The bid announced last month values Tikit at around £64.2m and was unanimously recommended by the Tikit board to the company’s shareholders.

In BT’s bid announcement, Gavin Patterson, the chief executive officer of BT Retail explained: “Tikit represents a highly complementary fit with BT Retail’s existing IT strategy and strengthens our position in the provision of ICT services to legal firms in the UK. The offer will enable us to combine  Tikit’s expertise, portfolio, relationships and deep understanding of the legal sector with BT Retail’s scale and breadth of products.”

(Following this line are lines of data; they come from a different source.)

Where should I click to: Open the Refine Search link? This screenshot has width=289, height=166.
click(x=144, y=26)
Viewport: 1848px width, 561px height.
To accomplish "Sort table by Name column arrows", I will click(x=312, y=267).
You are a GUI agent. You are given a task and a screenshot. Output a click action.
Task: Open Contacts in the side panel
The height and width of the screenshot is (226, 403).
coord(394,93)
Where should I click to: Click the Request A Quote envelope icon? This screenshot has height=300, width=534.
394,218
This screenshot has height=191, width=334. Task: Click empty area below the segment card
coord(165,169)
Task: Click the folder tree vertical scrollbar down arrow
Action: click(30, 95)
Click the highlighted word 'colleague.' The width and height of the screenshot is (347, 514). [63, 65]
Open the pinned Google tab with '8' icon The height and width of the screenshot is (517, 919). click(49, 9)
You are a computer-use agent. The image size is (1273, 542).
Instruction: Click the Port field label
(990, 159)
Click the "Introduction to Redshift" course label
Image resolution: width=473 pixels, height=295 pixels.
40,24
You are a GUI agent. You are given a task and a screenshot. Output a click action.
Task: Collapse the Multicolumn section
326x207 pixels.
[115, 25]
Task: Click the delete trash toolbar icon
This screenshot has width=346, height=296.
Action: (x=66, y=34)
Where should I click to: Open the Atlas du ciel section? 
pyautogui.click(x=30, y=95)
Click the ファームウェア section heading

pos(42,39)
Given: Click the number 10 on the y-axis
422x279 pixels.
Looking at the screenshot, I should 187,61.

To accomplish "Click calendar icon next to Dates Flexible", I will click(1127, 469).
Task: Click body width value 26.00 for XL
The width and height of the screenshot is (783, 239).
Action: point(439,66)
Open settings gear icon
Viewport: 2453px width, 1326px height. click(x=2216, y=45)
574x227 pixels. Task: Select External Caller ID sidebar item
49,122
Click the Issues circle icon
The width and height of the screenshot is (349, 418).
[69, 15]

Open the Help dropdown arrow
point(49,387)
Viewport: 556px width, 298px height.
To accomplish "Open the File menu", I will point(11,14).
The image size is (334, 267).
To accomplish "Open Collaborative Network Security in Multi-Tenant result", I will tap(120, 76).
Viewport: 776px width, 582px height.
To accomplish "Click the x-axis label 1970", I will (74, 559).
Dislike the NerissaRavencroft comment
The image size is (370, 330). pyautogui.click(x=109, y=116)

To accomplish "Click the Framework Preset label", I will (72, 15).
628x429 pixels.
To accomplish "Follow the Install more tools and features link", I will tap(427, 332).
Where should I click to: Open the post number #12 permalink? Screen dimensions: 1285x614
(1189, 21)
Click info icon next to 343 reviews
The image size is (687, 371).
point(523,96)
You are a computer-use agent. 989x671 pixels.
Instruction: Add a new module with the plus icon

But it’s not just the legal sector that BT will be buying into. During a life of corporate nomadism, Tikit was the network and integration services division within Solution 6 and served accountancy clients such as Kingston Smith, where the services provider managed the firm’s systems on a thin client system over a wide-area network linking several offices.

Following MYOB’s acquisition of Solution 6 in 2005, however, the Australian purchaser decided that the network services division didn’t fit with its focus on bookkeeping and accounting software and sold the division on to Tikit for A$2.5m (just over £1m at 2005 rates).

Following that deal, Tikit remained a strategic partner with MYOB in the UK and acted as its preferred supplier for infrastructure projects.

The Solution 6/Pertax heritage left a legacy of several large accountancy firms that continue to be customers of Tikit’s network and infrastructure division. The other side of the company specialises in document and knowledge management and resells Autonomy’s Worksite system. While this application has become widely used in the legal profession, it is beginning to cross over into accountancy and is now also being used at Kingston Smith and other firms.

Andrew Guy, head of IT at Kingston Smith said the firm was “very happy” with the service it has received from Tikit over the past decade, but added: “If it turned into a large BT organisation and we lost the personal touch, we would look to review our arrangements.

“We like the service level we receive by being one of Tikit’s larger clients and would not wish to become a small fish in a big pond.”